= Goal =
Please rewrite the records as a JSON list of strings, covering only the stretch from the line containing "This screenshot has height=458, width=806." through the line containing "I will 139,667.", with both of those lines included. Give one string per line and leave out blank lines.

= Data supplied =
- - - -

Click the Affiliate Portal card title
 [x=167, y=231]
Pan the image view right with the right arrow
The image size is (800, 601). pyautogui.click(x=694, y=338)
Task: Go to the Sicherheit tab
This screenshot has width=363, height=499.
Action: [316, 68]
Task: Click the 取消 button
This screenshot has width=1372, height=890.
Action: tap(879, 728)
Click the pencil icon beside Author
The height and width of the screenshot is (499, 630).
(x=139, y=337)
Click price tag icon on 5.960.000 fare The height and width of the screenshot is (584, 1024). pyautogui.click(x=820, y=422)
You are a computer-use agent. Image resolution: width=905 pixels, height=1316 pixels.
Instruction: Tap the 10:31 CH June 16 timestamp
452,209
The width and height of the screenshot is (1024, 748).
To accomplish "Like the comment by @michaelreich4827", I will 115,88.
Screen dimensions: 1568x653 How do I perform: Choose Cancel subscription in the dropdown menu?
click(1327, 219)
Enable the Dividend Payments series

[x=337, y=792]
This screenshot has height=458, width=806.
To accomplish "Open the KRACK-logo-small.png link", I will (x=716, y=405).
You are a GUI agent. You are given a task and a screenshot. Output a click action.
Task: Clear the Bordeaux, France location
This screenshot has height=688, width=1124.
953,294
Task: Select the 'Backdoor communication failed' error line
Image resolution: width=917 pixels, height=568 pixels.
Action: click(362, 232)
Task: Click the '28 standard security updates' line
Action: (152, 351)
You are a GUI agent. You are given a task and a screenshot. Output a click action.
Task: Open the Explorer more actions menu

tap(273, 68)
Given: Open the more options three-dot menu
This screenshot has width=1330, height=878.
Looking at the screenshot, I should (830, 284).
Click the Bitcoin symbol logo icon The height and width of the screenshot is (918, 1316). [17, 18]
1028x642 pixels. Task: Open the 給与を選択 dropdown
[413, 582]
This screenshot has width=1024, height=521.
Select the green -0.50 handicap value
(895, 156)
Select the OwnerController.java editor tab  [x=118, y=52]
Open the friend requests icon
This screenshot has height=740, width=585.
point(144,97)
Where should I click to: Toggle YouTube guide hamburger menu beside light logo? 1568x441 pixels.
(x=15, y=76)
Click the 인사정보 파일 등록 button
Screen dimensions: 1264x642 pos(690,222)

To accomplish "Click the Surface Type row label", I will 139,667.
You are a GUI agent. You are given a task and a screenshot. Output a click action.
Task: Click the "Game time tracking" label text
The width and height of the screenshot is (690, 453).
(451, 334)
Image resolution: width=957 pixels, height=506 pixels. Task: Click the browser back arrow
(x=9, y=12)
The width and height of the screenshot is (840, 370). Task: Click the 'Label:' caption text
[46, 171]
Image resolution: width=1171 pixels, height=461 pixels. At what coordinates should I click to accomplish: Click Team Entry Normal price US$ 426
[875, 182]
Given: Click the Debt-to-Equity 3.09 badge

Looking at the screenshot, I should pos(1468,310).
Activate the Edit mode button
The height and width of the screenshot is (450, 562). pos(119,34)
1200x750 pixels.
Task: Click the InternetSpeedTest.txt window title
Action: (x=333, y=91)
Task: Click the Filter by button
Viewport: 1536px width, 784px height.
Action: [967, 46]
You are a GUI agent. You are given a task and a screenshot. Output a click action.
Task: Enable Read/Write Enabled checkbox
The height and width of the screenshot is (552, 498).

- - - -

= Response below =
[
  "This screenshot has height=458, width=806.",
  "To accomplish \"Open the KRACK-logo-small.png link\", I will (x=716, y=405).",
  "You are a GUI agent. You are given a task and a screenshot. Output a click action.",
  "Task: Clear the Bordeaux, France location",
  "This screenshot has height=688, width=1124.",
  "953,294",
  "Task: Select the 'Backdoor communication failed' error line",
  "Image resolution: width=917 pixels, height=568 pixels.",
  "Action: click(362, 232)",
  "Task: Click the '28 standard security updates' line",
  "Action: (152, 351)",
  "You are a GUI agent. You are given a task and a screenshot. Output a click action.",
  "Task: Open the Explorer more actions menu",
  "tap(273, 68)",
  "Given: Open the more options three-dot menu",
  "This screenshot has width=1330, height=878.",
  "Looking at the screenshot, I should (830, 284).",
  "Click the Bitcoin symbol logo icon The height and width of the screenshot is (918, 1316). [17, 18]",
  "1028x642 pixels. Task: Open the 給与を選択 dropdown",
  "[413, 582]",
  "This screenshot has width=1024, height=521.",
  "Select the green -0.50 handicap value",
  "(895, 156)",
  "Select the OwnerController.java editor tab  [x=118, y=52]",
  "Open the friend requests icon",
  "This screenshot has height=740, width=585.",
  "point(144,97)",
  "Where should I click to: Toggle YouTube guide hamburger menu beside light logo? 1568x441 pixels.",
  "(x=15, y=76)",
  "Click the 인사정보 파일 등록 button",
  "Screen dimensions: 1264x642 pos(690,222)",
  "To accomplish \"Click the Surface Type row label\", I will 139,667."
]